In the meantime, you’re stuck with me. I don’t have anything new that I’ve cooked or baked or made.
I just got back from Lori Foster’s Reader Author Get Together in Cincinnati and while it was a good time, the food at conferences leaves a lot to be desired. This is not the coordinator’s fault. This is… I don’t know. Maybe it’s our fault. We choose this diet or that diet, this fad or that fad. We have more medical issues and allergies. We have more choices of sugar-free, fat free, carb-free or low carb, dairy free, soy free, gluten free, nut free, etc… Conference hotels can’t handle this. A lot of restaurants can’t handle this without it being a big deal.
Even hotel restaurant changed their menu and upscaled it and that just didn’t fit with a lot of us. But then, we’re not their typical clientele.
I was witness to this with a dear friend…she’s a reader, completely self-less with her time, one of the least judgmental people I know. She’s beautiful. Doesn’t ingest chemicals or sugars or toxins into her body. She eats a certain way and has to. She’s very disciplined about it. And conference food doesn’t cut it for her. It can’t. She’s one of several hundred people, quite a few of who can’t or choose not to eat what is fixed for the masses. Because of this, a good sized handful of us eat at surrounding restaurants. (It’s good to have choices).
I watched her order dinner at a restaurant. She was good to go with their gluten-free menu, but once she started asking questions, the process became more difficult, more delicate, more intricate. Having worked in restaurants and hotels myself, I can appreciate both sides of the issue. Trying to please the majority, but still being flexible enough to take care of the minority. Sauces and bases and coatings and such are pre-made in a lot of cases. The pace of a kitchen is frantic at best. There’s not always time to make a special sauce or another batch of eggs without the things you can’t have. Some can be altered, some can’t.
They took care of her in the end, but I was completely enthralled by the process. She’s very diligent and very disciplined. She’s an amazing woman and I learned a lot about tolerance from her over the weekend. She was patient and kind and even with that, I think she scared the shit out of one of the waiters.
I remember at Authors After Dark last year, a girl needed a gluten free plate and when she asked the wait staff in the hotel for one, she was given a plate of vegetables.
There has to be some consideration, some back up plan, especially when dinners and lunches are made mandatory or schedules are so packed with activities and running from point A to point C because there’s not enough time to stop at point B.
That being said, I bring a load of snacks with me. I don’t eat white sugar, white flour but maybe a few times a month, or several other things that are common at conferences. I don’t eat out a lot either. Maybe two or three times a month at best. It messes with my stomach and I’m miserable for a week or so after. So I bring snacks and drinks and coffee and I am constantly drinking water. I eat a lot of whole grains, whole foods, and organics. So, there are ways around it all until I can get outside and go to a restaurant where there are more choices.

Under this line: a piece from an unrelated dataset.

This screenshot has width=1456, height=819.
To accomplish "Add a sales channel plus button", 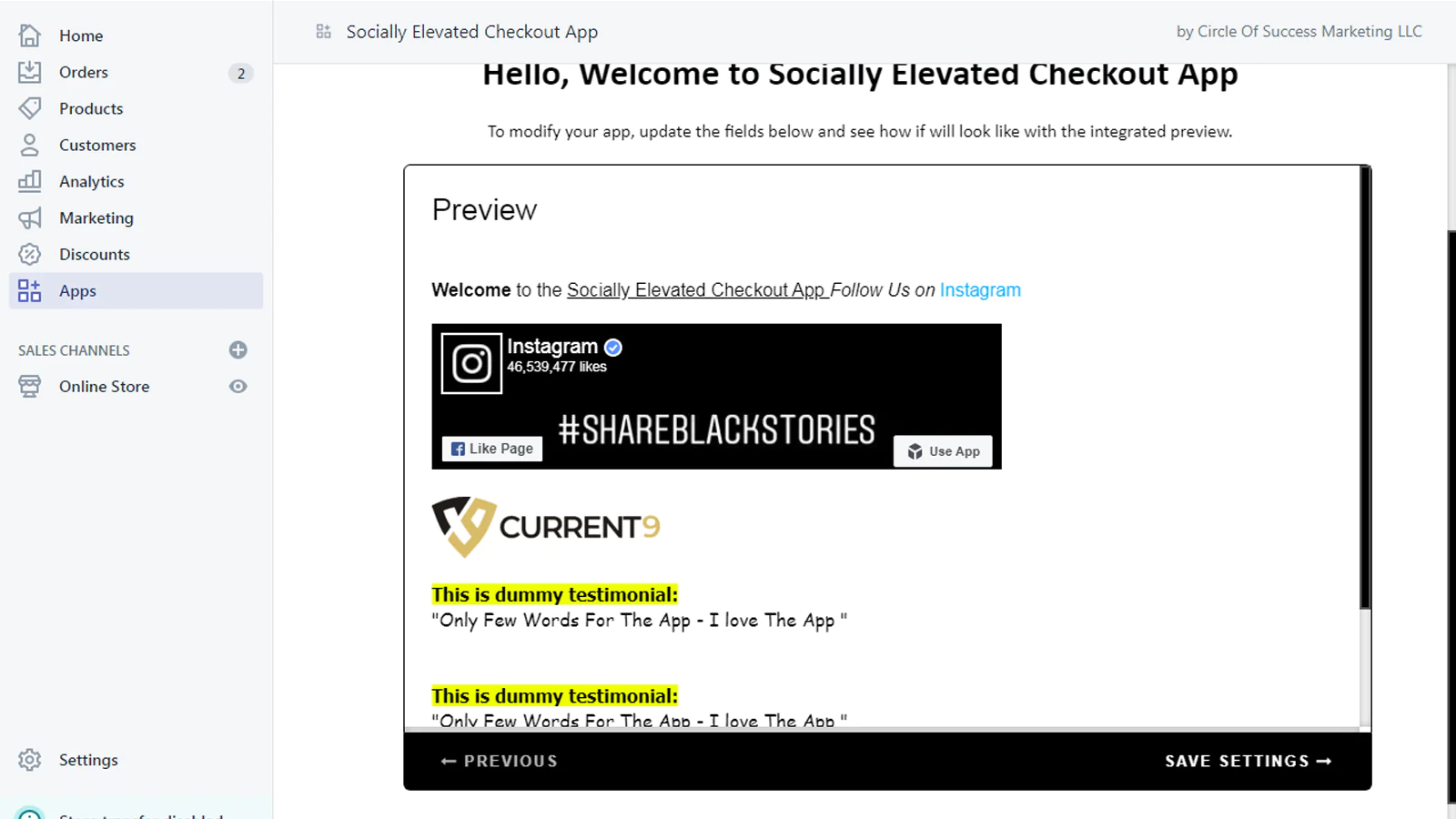I will pyautogui.click(x=238, y=349).
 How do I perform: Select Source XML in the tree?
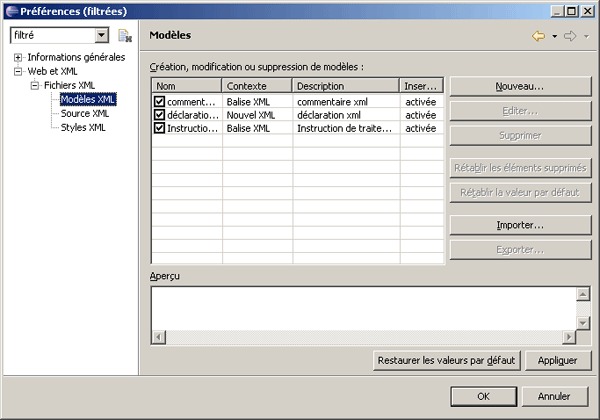pos(84,113)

As much as I love food, it’s the one part of conferences I don’t enjoy having to deal with.
Needless to say, I’m glad to be home. It’s been nice being in my kitchen, eating the way I’ve become accustomed to eating. I’m glad to have my organic milk, my sprouted grain breads, my Bear Naked granola, my organic half and half, Trader Joe’s. I feel better and not near as fuzzy brained. So, yes, even I’m difficult.
I have another long weekend coming up next week of conference hotel food and eating out. I’ll have a little more than a month to get my system back in line before Authors After Dark.
These coordinators for these conferences to the best they can, work with the best information they have. They can’t and the hotels can’t please us all with all our different issues. And yes, it’s an inconvenience to bring coolers of food and stuff, but if it works in the long run and allows for a more enjoyable time with readers, then it’s worth it.
(Of course, the Cincinnati Marriott in Westchester did have ice cream on the menu, by the pint, and I was able to buy ice cream for one of my very favorite friends and authors, Amanda Usen… That right there, was worth everything else.)